INSTRUCTIONS TO FOLLOW: Name every web browser that the page extract below on client-side tracking mentions by name.

Put it plainly: some of your users you map perfectly, some probabilistically, some you never map at all, and a setup that pretends otherwise is selling you certainty that doesn't exist. The goal isn't a perfect identity graph. It's a deterministic core that's actually solid, honest estimates layered on top, and clarity about which is which so you don't build confident decisions on the guessed parts.

I know this is the least fun section. But if you fix nothing else here, fix your understanding of this: a broken event you'll eventually notice, a broken or over-claimed identity graph you won't, and it makes every cohort and retention number in the rest of this series wrong in ways no alert will ever catch.

Stop tracking Client-side

If you've ever stared at your Shopify revenue and your Meta-reported revenue and wondered why they don't match, you're not doing anything wrong. The tracking model most stores still run is just out of date for how browsers work now.

Here's the mechanism. The default way you track is a script running in the visitor's browser, the pixel, the GA tag, all of it client-side. And browsers have turned against that. Safari and Firefox block third-party cookies outright. Chrome has stopped short of killing them and moved to a user-choice model instead, but it's tightening the screws in other ways. And ad-blockers across all of them simply refuse to send anything to a domain they recognize as google-analytics.com or facebook.com. So a chunk of your events never make it out of the browser. How big a chunk depends on your traffic mix and how privacy-conscious your audience is. Browser-only data loss commonly runs 10% to 30%, and climbs higher still for audiences heavy on ad-blockers or privacy-focused browsers. You don't know where you fall until you measure it, but "somewhere that hurts" is the safe assumption.

Diagram comparing two data tracking approaches: new method with browser to proxy to server-side to ad platform, versus old direct browser to ad platform connection with signal loss

The fix is not one thing, it's two layers that do different jobs, and people muddle them together constantly. So let me pull them apart, because you'll often want both and they solve different parts of the problem.

Layer one: a reverse proxy on your own domain. This is about where the browser thinks it's sending data. Instead of the browser firing events directly at facebook.com or google-analytics.com, you route them through a subdomain you own, something like track.yourbrand.com. To the browser, that's a first-party request to your own site, not a third-party tracker, so most ad-blockers don't recognize it and cookie restrictions ease up. The better-maintained blocklists are starting to catch CNAME-cloaking setups like this, so it isn't bulletproof, but you recover most of what you were losing. This layer also keeps your tracking cookies alive longer, because they're now set in a first-party context.

Layer two: server-side events. This is about who sends the event and what it carries. Instead of trusting the browser to deliver it, your own server sends it directly to the destination, your analytics tool or the ad platform's API: Meta's Conversions API, Google's server-side conversion imports, TikTok's Events API. (Google's Enhanced Conversions is the piece that attaches hashed email and phone to those conversions so Google can match them back to a click, it's a complement to the server-side send, not the whole thing.) A server-to-server call doesn't get blocked, dropped on a flaky mobile connection, or lost when someone closes the tab, and the server can attach the identifiers a match depends on without an ad-blocker stripping them.

SOURCE INFORMATION:
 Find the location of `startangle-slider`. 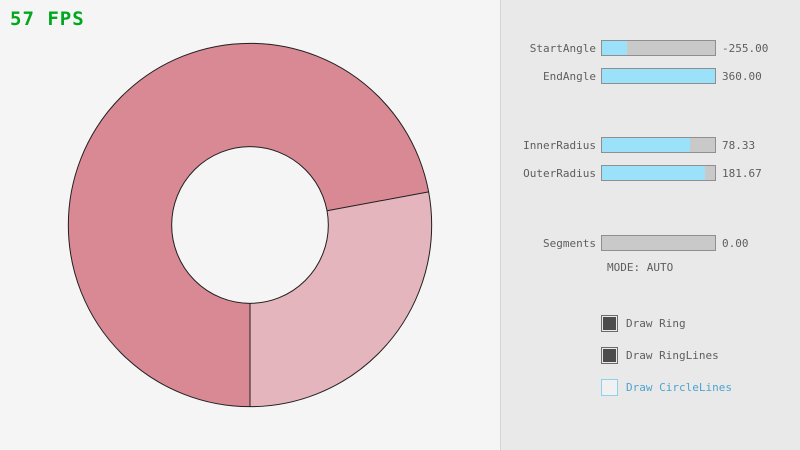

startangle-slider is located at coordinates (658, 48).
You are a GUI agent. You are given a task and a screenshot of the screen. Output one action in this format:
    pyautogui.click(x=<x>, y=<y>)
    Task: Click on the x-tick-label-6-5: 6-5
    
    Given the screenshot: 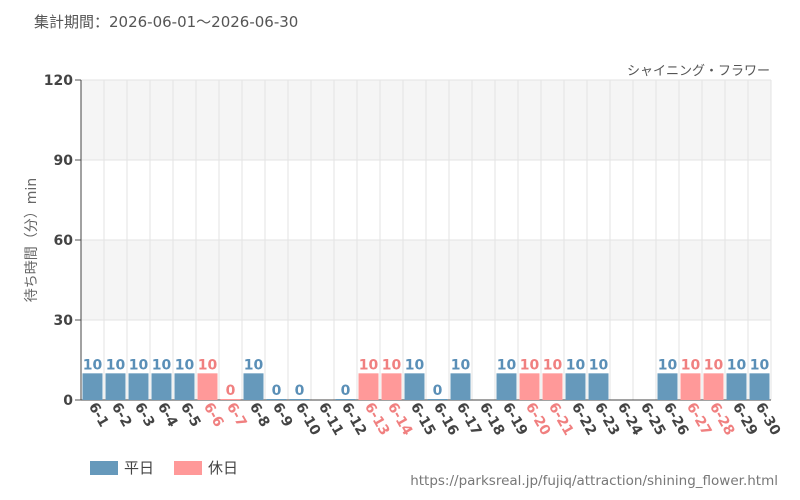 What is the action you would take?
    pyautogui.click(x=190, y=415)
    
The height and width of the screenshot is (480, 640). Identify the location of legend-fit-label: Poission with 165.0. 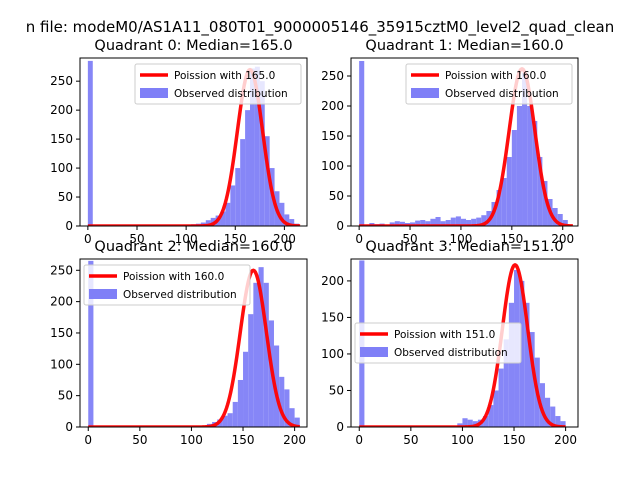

THE COMPLETED TASK: Safari, Firefox, Chrome